:: LISTED ENTRIES

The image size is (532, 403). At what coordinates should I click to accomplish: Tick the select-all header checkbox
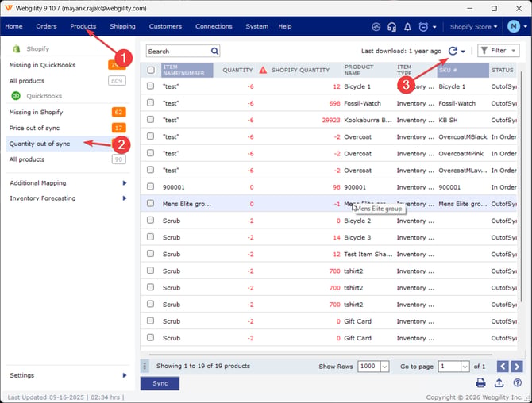[151, 70]
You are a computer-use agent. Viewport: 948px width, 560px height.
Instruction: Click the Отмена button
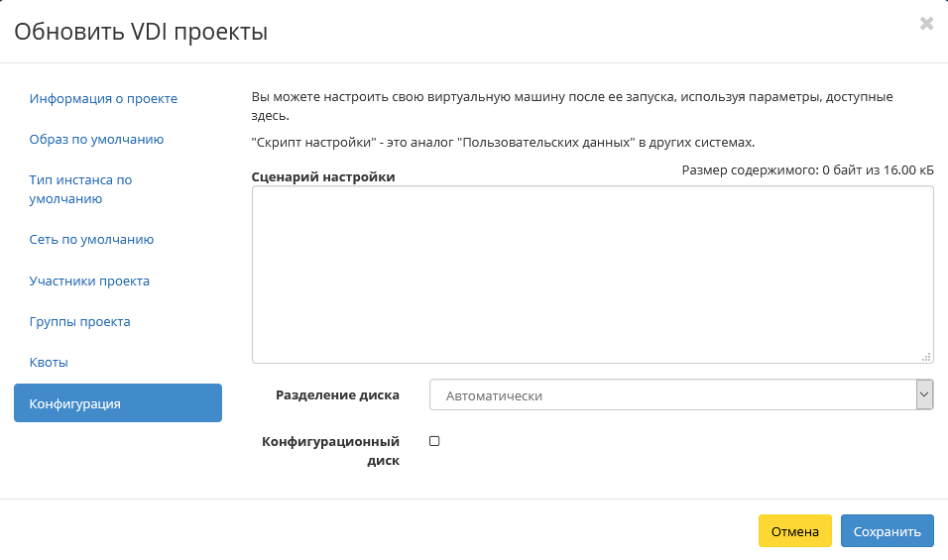(x=795, y=531)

::::

PROBLEM TO WORK ON
Wherever an image appears, omit it, and retype everything else in the entries exactly.

EXERCISE ANSWER
The image size is (532, 403). At what coordinates should I click to accomplish: Tick the select-all header checkbox
[151, 70]
You are a computer-use agent. Viewport: 948px width, 560px height.
Instruction: Click the Отмена button
(x=795, y=531)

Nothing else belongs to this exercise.